▶

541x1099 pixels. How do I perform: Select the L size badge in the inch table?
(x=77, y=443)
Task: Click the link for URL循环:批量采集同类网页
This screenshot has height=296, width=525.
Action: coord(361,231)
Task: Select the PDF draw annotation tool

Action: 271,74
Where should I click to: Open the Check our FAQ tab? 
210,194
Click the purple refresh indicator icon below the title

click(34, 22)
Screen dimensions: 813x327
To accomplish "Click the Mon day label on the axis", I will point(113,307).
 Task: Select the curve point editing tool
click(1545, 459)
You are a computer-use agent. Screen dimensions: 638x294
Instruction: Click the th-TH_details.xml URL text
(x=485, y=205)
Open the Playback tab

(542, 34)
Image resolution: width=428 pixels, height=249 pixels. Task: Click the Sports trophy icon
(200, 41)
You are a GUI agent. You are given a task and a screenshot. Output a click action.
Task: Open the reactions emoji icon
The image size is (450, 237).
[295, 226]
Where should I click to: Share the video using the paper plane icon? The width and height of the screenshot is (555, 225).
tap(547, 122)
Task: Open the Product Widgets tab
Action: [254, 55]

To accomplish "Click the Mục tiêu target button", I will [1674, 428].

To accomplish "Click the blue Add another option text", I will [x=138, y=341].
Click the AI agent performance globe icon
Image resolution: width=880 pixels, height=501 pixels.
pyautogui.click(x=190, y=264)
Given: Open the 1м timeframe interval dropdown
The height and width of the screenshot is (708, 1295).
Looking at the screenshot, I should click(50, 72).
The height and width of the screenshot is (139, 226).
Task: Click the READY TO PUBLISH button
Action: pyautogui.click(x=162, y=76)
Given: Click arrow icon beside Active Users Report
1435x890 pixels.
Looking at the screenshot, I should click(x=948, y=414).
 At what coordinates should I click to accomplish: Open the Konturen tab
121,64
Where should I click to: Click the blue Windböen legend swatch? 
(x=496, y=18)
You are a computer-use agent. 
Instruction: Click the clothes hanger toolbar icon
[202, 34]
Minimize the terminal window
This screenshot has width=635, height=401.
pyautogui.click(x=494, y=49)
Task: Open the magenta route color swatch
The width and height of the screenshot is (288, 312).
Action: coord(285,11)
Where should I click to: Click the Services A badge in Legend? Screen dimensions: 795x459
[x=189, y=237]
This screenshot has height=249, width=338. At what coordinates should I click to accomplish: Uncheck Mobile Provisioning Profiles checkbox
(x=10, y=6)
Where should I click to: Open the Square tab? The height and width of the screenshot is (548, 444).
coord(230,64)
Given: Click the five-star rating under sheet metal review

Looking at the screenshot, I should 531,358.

◀

(What is required)
Line by line, set down the material exactly as given.

(Task answer)
541x1099 pixels. How do I perform: Select the L size badge in the inch table?
(x=77, y=443)
Task: Click the link for URL循环:批量采集同类网页
This screenshot has height=296, width=525.
Action: coord(361,231)
Task: Select the PDF draw annotation tool

Action: 271,74
Where should I click to: Open the Check our FAQ tab? 
210,194
Click the purple refresh indicator icon below the title

click(34, 22)
Screen dimensions: 813x327
To accomplish "Click the Mon day label on the axis", I will point(113,307).
 Task: Select the curve point editing tool
click(1545, 459)
You are a computer-use agent. Screen dimensions: 638x294
Instruction: Click the th-TH_details.xml URL text
(x=485, y=205)
Open the Playback tab

(542, 34)
Image resolution: width=428 pixels, height=249 pixels. Task: Click the Sports trophy icon
(200, 41)
You are a GUI agent. You are given a task and a screenshot. Output a click action.
Task: Open the reactions emoji icon
The image size is (450, 237).
[295, 226]
Where should I click to: Share the video using the paper plane icon? The width and height of the screenshot is (555, 225).
tap(547, 122)
Task: Open the Product Widgets tab
Action: [254, 55]

To accomplish "Click the Mục tiêu target button", I will [1674, 428].

To accomplish "Click the blue Add another option text", I will [x=138, y=341].
Click the AI agent performance globe icon
Image resolution: width=880 pixels, height=501 pixels.
pyautogui.click(x=190, y=264)
Given: Open the 1м timeframe interval dropdown
The height and width of the screenshot is (708, 1295).
Looking at the screenshot, I should click(50, 72).
The height and width of the screenshot is (139, 226).
Task: Click the READY TO PUBLISH button
Action: pyautogui.click(x=162, y=76)
Given: Click arrow icon beside Active Users Report
1435x890 pixels.
Looking at the screenshot, I should click(x=948, y=414).
 At what coordinates should I click to accomplish: Open the Konturen tab
121,64
Where should I click to: Click the blue Windböen legend swatch? 
(x=496, y=18)
You are a computer-use agent. 
Instruction: Click the clothes hanger toolbar icon
[202, 34]
Minimize the terminal window
This screenshot has width=635, height=401.
pyautogui.click(x=494, y=49)
Task: Open the magenta route color swatch
The width and height of the screenshot is (288, 312).
Action: coord(285,11)
Where should I click to: Click the Services A badge in Legend? Screen dimensions: 795x459
[x=189, y=237]
This screenshot has height=249, width=338. At what coordinates should I click to accomplish: Uncheck Mobile Provisioning Profiles checkbox
(x=10, y=6)
Where should I click to: Open the Square tab? The height and width of the screenshot is (548, 444).
coord(230,64)
Given: Click the five-star rating under sheet metal review

Looking at the screenshot, I should 531,358.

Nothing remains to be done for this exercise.